La brodeuse Fathiyé Charkiyé est née au Liban, mais sa famille est originaire de Amka, un village situé près de la ville d’Acre (Akka), sur la côte nord de la Palestine. En ce matin de février, elle vient de terminer son service à la Société de soutien social, une ONG du camp de Chatila, lorsque L’Orient Today la retrouve à l’œuvre, brodant sur un rectangle des points de couleur. Lorsqu’elle était petite, personne ne lui avait enseigné l’art du « tatriz ». Elle avait surtout l’habitude de s’asseoir à l’extérieur, près de sa maison dans le camp, et de tout simplement observer les femmes le faire.

« Avant, c’était différent… Il y avait suffisamment d’espace entre les maisons pour que les femmes puissent s’asseoir et travailler », se souvient-elle en parlant des ruelles étroites et serrées de Chatila aujourd’hui. À l’époque, il n’y avait pas d’aiguilles à coudre. « Nous utilisions les branches des parapluies et le transformions en aiguilles », explique-t-elle.

Charkiyé a cessé de faire ce genre de broderie pendant plusieurs décennies, mais elle l’a repris il y a six mois en rejoignant la Social Support Society en tant qu’artiste.


Un art de la broderie qui perpétue l’identité palestinienne. Photo João Sousa


Gagner sa vie

Oum Hani est née au Liban il y a plus de 70 ans. Assise à côté de Charkiyé à la Société de soutien social de Chatila, elle est entièrement concentrée sur la couture de sa pièce, tout en s’adressant à nous entre un point et l’autre. « Je fais du “tatriz” depuis 40 ans, c’est ma source de revenus, explique-t-elle. Mon mari est mort, je n’ai personne pour subvenir à mes besoins. Je gagne ma vie principalement ainsi. »

À noter que la loi libanaise du travail limite l’accès des réfugiés palestiniens à la plupart des professions qualifiées et des cols blancs, les emplois manuels et informels restant à pourvoir.


Un héritage préservé

Situé près de la rue Adonis à Ras Beyrouth, Inaash est une ONG et un atelier de broderie qui préserve l’héritage palestinien grâce à des travaux d’aiguille manuels. Les artisans sont presque tous des Palestiniennes vivant dans des camps de réfugiés au Liban. Dotée d’un atelier situé près du bureau, la salle d’exposition est ornée d’un mélange de vêtements traditionnels et modernes fabriqués ainsi. En coordination avec la plateforme artistique Dar Onboz, Inaash a également donné deux cours de broderie palestinienne ces dernières semaines.

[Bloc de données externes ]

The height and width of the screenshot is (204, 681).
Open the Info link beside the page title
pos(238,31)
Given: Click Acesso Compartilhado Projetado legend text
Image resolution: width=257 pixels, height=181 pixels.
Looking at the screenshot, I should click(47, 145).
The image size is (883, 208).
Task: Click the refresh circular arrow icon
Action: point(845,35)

Son directeur Ali Jaafar affirme qu’il aide les femmes des camps palestiniens au Liban à subvenir aux besoins de leur foyer. « Depuis 1969, année d’ouverture, nous avons aidé plus de 2 000 femmes dans les camps. Aujourd’hui, Inaash emploie environ 350 brodeuses, toutes des femmes, précise-t-il. C’est ainsi que les réfugiés palestiniens survivent, qu’ils soutiennent leur famille et qu’ils achètent de la nourriture. »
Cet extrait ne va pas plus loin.